Expectations of clinicians
There was unanimous support for the program, with clinicians stating the program was valuable, should routinely be used for patients, and that families should be encouraged to use telehealth more. The contradiction between the expectations of the HTP to be a useful tool and the observed poor utilisation was therefore highlighted. This may be explained by the difference between expectations and the experience of actually providing care to families through this medium.
While the ability of the HTP to maintain continuity of care was raised by a number of interviewees, there was also the suggestion that the HTP offered ‘too much’. The ability to provide a consultation right into the family home created the potential of over-servicing and overloading families with information. The notion of trying to address every issue all at once, and engaging other clinicians in a consultation when they may not be required was evident in several interviews. It appeared the balance required between what clinicians believed should be provided as a service and what families actually required was not well defined. While clinicians hinted this was an issue, this point was not elaborated further during the interviews.

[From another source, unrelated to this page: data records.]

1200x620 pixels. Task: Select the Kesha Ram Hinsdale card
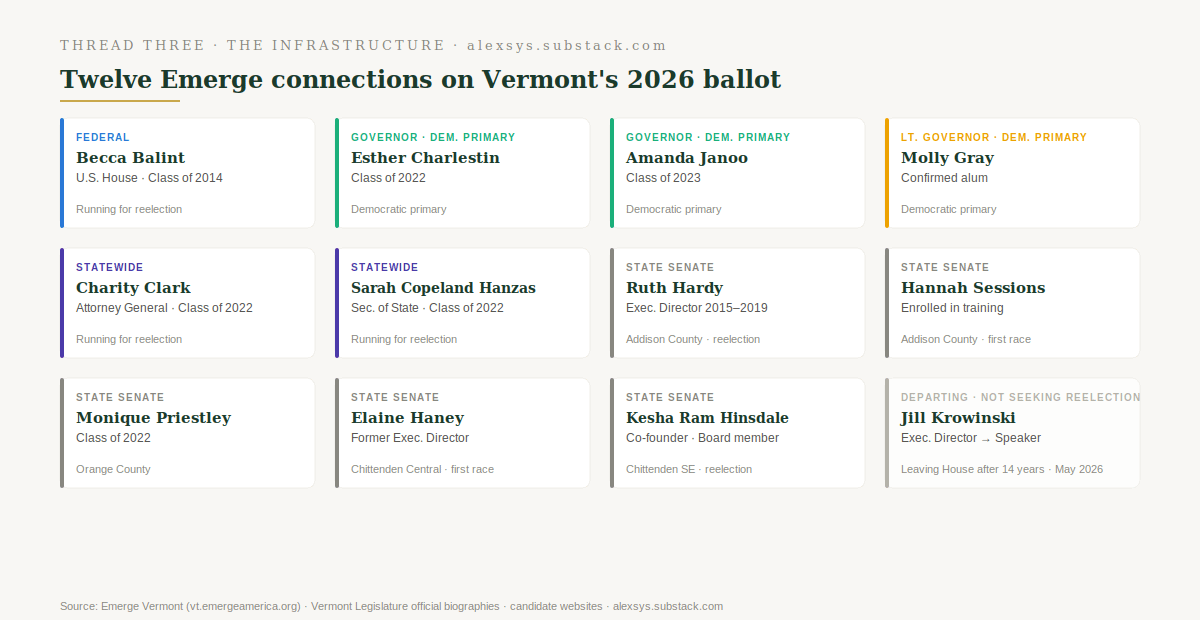737,433
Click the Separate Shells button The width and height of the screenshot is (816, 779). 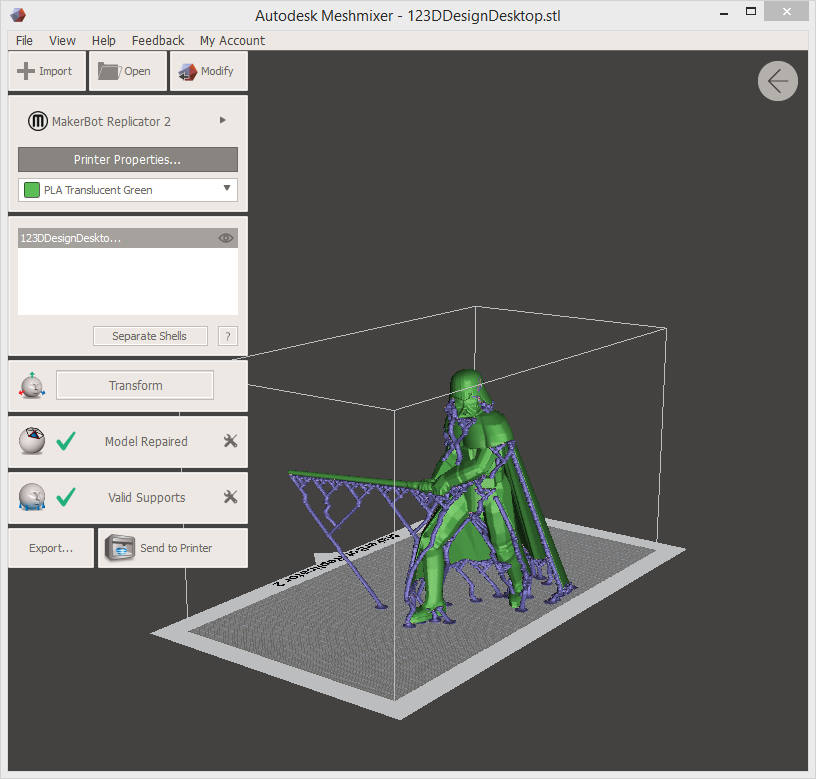[x=149, y=336]
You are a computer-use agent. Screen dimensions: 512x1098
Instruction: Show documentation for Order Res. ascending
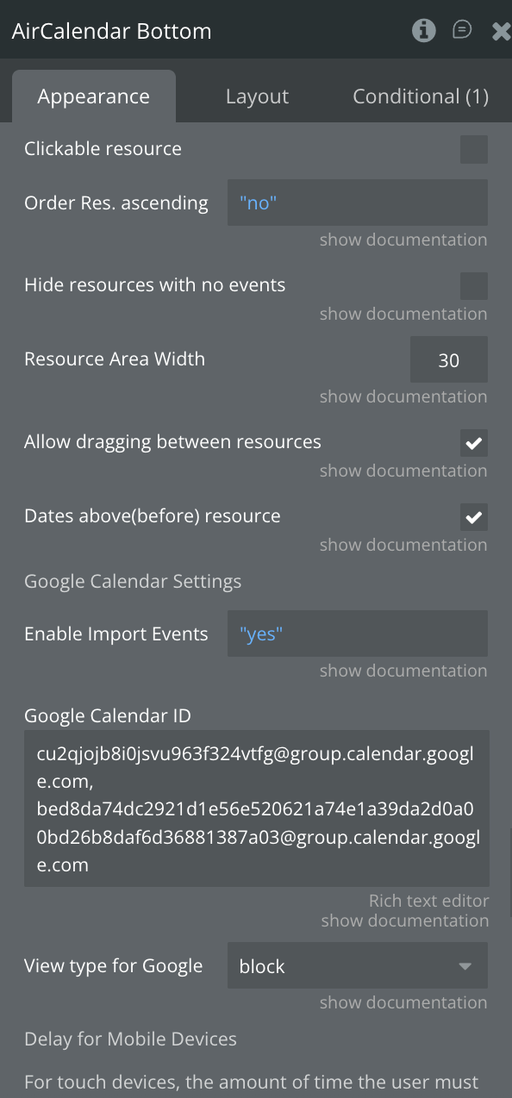(x=403, y=240)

Moreover, the expectations from some clinicians that the HTP should be used as a default service, used with all families in regional and rural locations, contradicted the premise of providing individualised care and ignored the issue of the suitability of the HTP for individual families. It appeared clinicians believed they should be using the HTP; it was something they had wanted after all, but there was a reluctance or inability to articulate why the HTP was not used more often. Despite pilot work in this area since 2004, several participants stated it was something they just needed to get used too; it was still ‘new’ and not yet integrated into clinical practice.
“They really find that connection helpful. And they get to hear what you have to say and how you speak to the family and you can guide them by remote control.” (Nurse)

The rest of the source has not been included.